Task statement ->
Transcribe exactly the stretch of lines beginning at the one containing "Task: Visit the @NabeyanJp handle link" and closing with the last line of the entries below. Omit images.

Exercise data ->
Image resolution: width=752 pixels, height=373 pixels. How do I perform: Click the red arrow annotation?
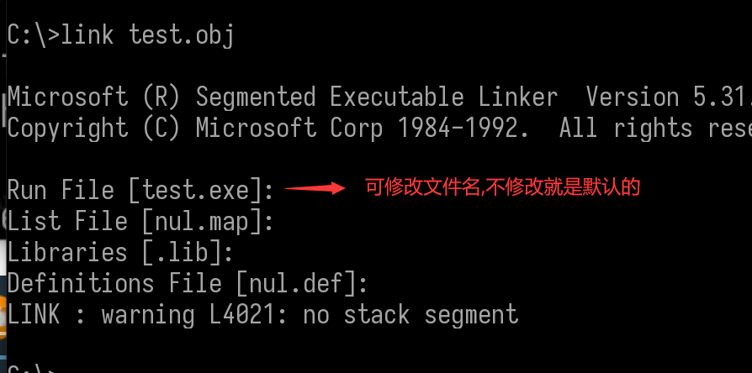[315, 190]
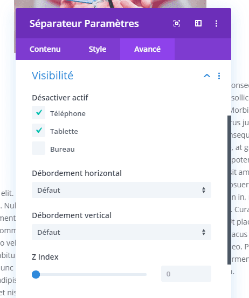Uncheck the Tablette checkbox
The image size is (249, 298).
click(x=38, y=131)
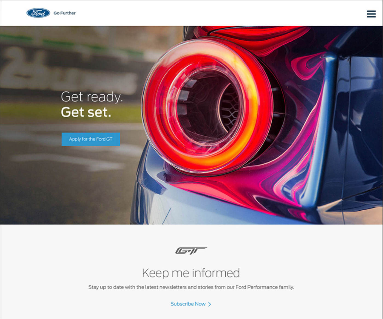Click the Stay up to date description

191,287
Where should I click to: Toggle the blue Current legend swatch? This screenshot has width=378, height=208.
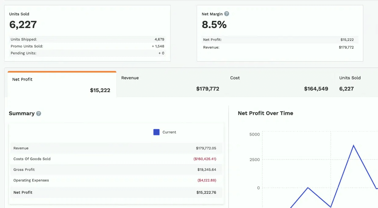pyautogui.click(x=156, y=132)
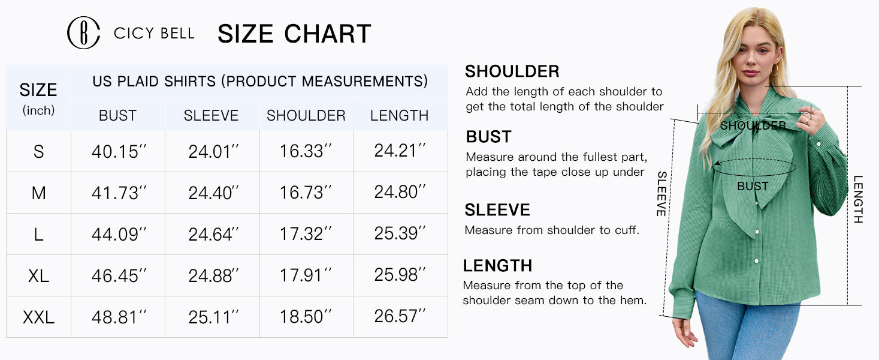Click the SLEEVE measurement guide heading
Viewport: 879px width, 360px height.
tap(497, 210)
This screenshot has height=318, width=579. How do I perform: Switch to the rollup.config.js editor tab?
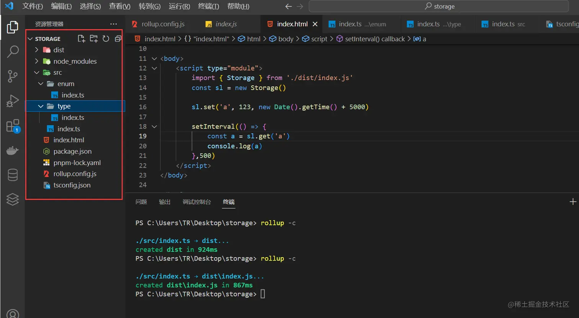[x=163, y=24]
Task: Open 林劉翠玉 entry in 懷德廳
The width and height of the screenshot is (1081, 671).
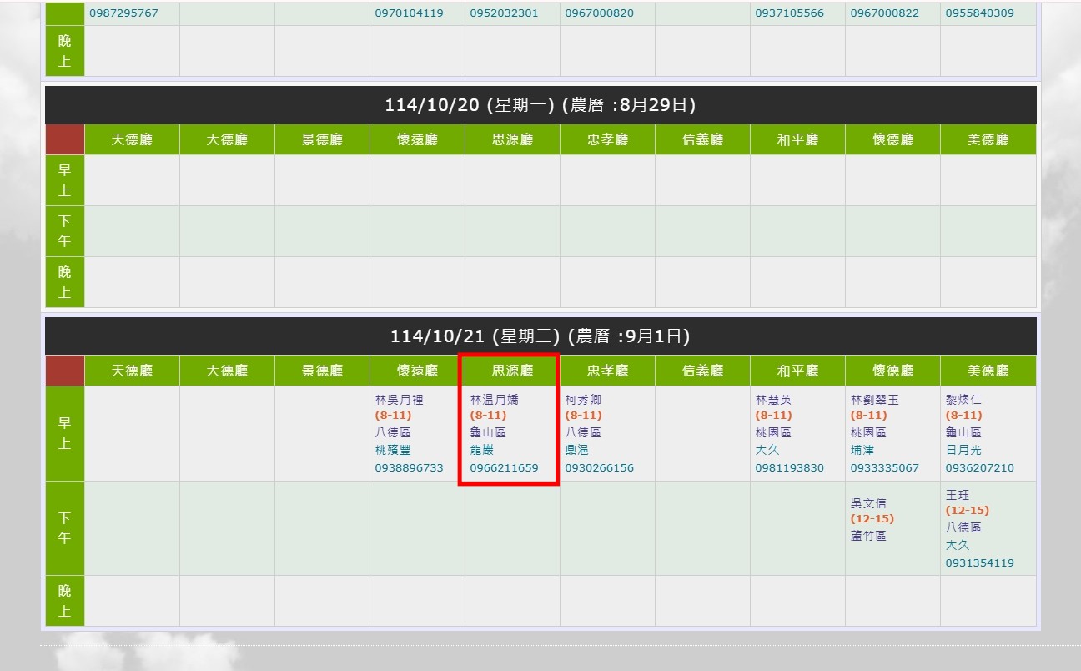Action: [x=874, y=400]
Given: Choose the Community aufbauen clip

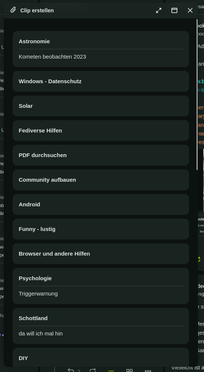Looking at the screenshot, I should [101, 180].
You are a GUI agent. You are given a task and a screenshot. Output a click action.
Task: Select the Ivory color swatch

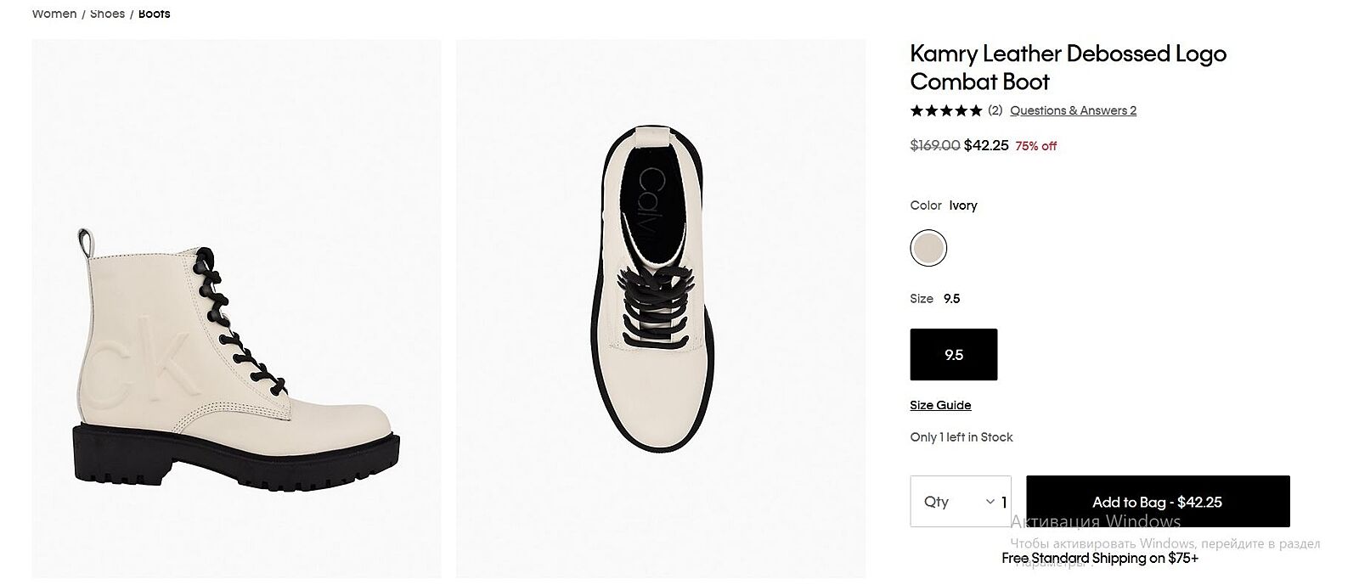pyautogui.click(x=928, y=248)
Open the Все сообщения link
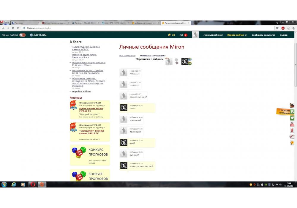This screenshot has width=297, height=208. click(127, 56)
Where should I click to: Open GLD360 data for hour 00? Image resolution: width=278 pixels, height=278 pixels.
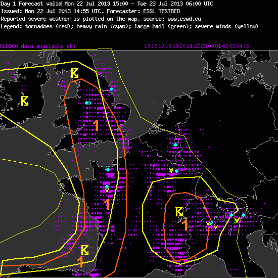(211, 46)
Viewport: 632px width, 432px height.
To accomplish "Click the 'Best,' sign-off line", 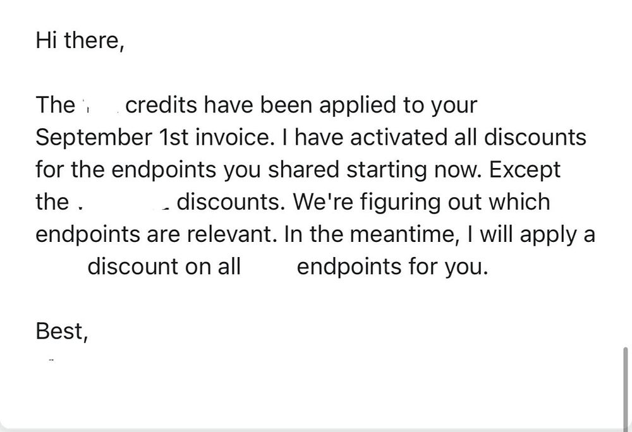I will click(x=62, y=332).
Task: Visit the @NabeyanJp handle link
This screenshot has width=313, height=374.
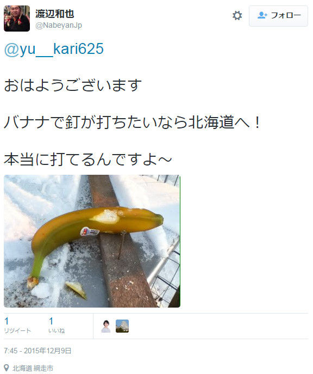Action: coord(59,25)
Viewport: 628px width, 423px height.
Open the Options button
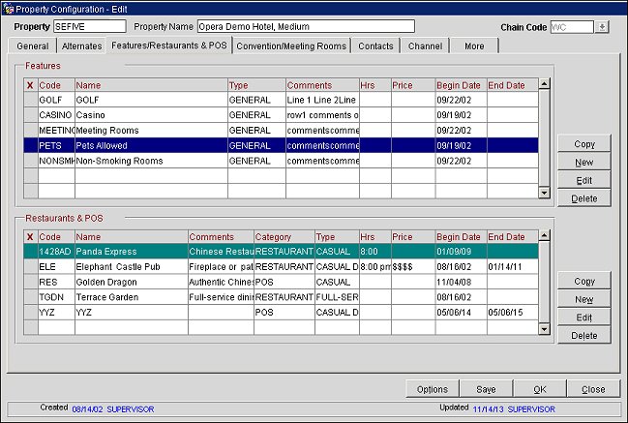coord(432,388)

Solution for this task ->
Task: Visit the @NabeyanJp handle link
This screenshot has width=313, height=374.
Action: coord(59,25)
Viewport: 628px width, 423px height.
Open the Options button
coord(432,388)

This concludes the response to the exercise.